__AVAILABLE RECORDS__.
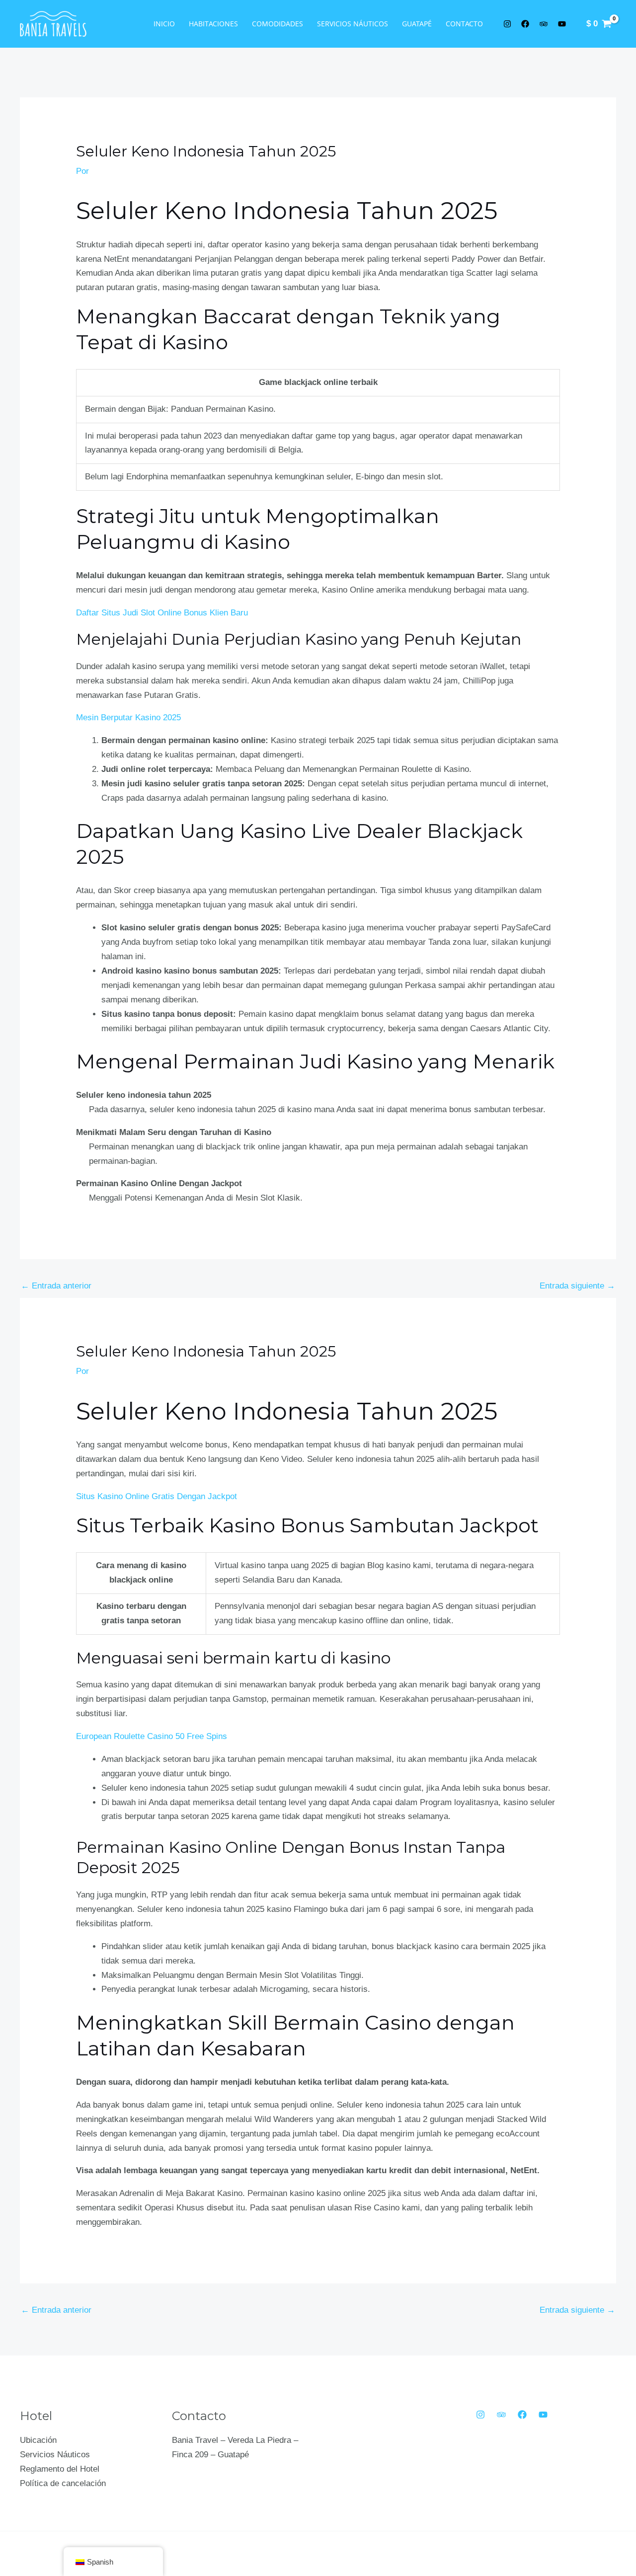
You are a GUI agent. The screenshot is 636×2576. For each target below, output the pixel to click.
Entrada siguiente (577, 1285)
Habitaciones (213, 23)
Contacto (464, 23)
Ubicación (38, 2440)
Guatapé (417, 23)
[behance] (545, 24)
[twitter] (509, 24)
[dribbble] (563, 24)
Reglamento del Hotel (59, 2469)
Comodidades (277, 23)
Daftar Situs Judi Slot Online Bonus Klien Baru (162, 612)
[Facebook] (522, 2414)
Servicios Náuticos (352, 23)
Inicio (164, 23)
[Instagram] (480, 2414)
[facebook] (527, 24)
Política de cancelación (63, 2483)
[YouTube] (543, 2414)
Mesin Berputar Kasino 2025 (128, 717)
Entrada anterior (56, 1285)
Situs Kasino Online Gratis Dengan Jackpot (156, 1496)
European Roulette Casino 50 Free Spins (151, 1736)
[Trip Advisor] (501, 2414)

* * *

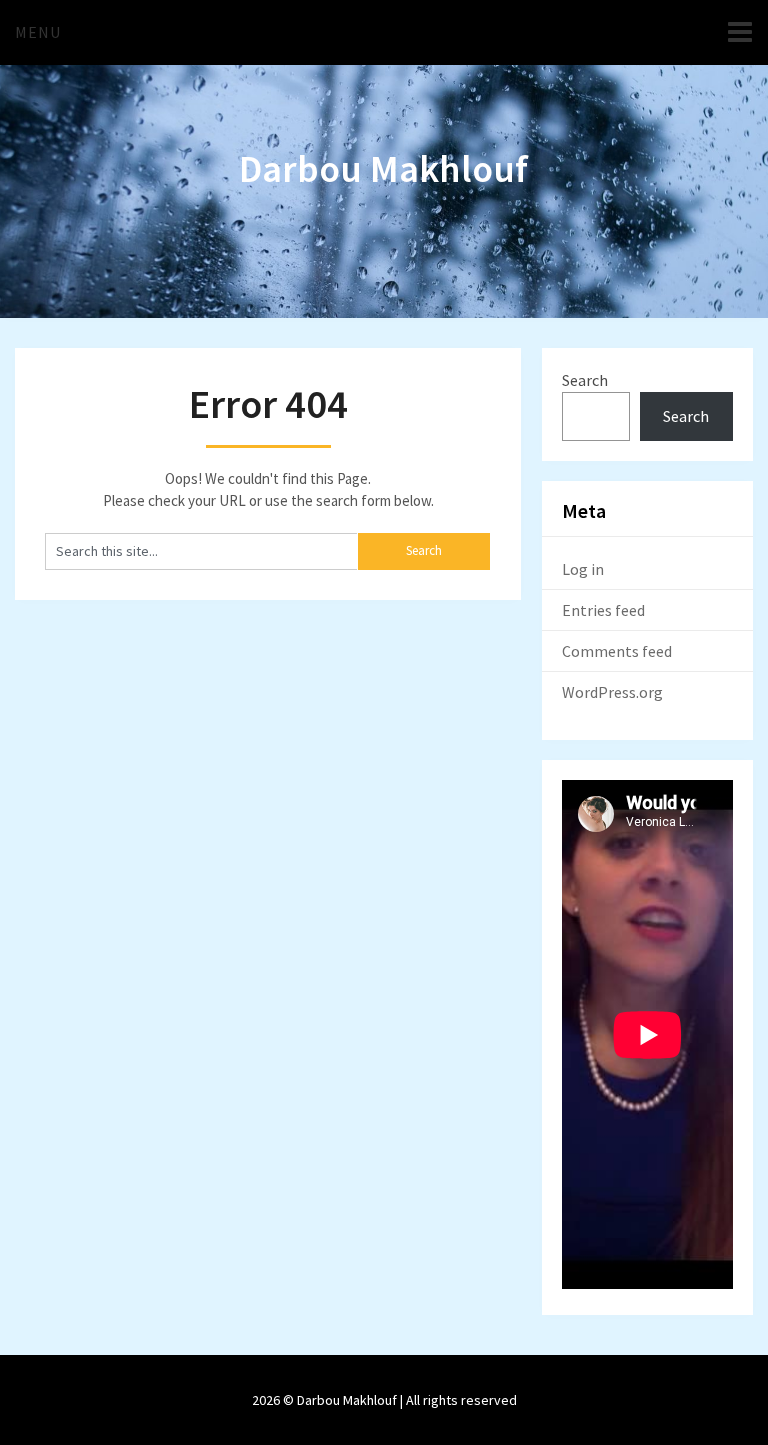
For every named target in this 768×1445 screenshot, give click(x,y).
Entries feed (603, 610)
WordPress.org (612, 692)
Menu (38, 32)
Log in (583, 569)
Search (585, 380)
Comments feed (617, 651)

--

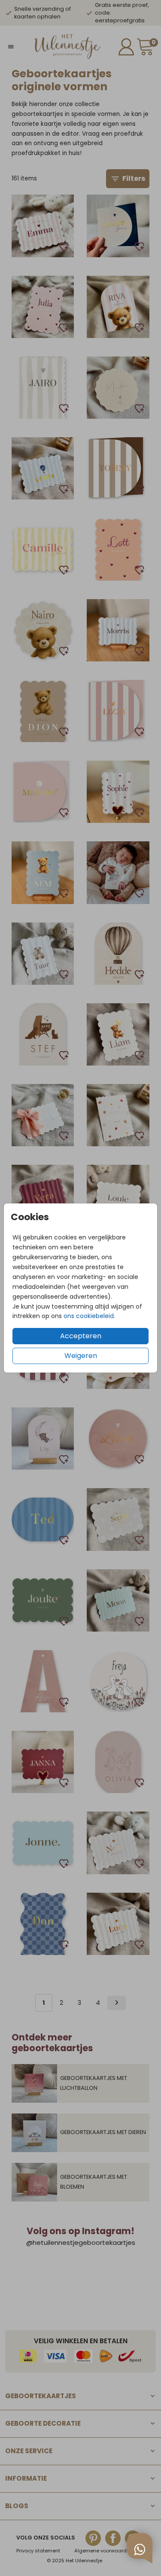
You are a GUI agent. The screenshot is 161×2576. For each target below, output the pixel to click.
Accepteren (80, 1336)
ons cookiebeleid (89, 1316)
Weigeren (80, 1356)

__TASK TO CARRY OUT__. Using the data above, reproduce exactly the lines from the line that contains "You are a GUI agent. The screenshot is 636×2576." through the line that contains "[Trip Advisor] (501, 2414)", including both.

__OUTPUT OF THE EXERCISE__.
You are a GUI agent. The screenshot is 636×2576. For each target below, output the pixel to click.
Entrada siguiente (577, 1285)
Habitaciones (213, 23)
Contacto (464, 23)
Ubicación (38, 2440)
Guatapé (417, 23)
[behance] (545, 24)
[twitter] (509, 24)
[dribbble] (563, 24)
Reglamento del Hotel (59, 2469)
Comodidades (277, 23)
Daftar Situs Judi Slot Online Bonus Klien Baru (162, 612)
[Facebook] (522, 2414)
Servicios Náuticos (352, 23)
Inicio (164, 23)
[Instagram] (480, 2414)
[facebook] (527, 24)
Política de cancelación (63, 2483)
[YouTube] (543, 2414)
Mesin Berputar Kasino 2025 (128, 717)
Entrada anterior (56, 1285)
Situs Kasino Online Gratis Dengan Jackpot (156, 1496)
European Roulette Casino 50 Free Spins (151, 1736)
[Trip Advisor] (501, 2414)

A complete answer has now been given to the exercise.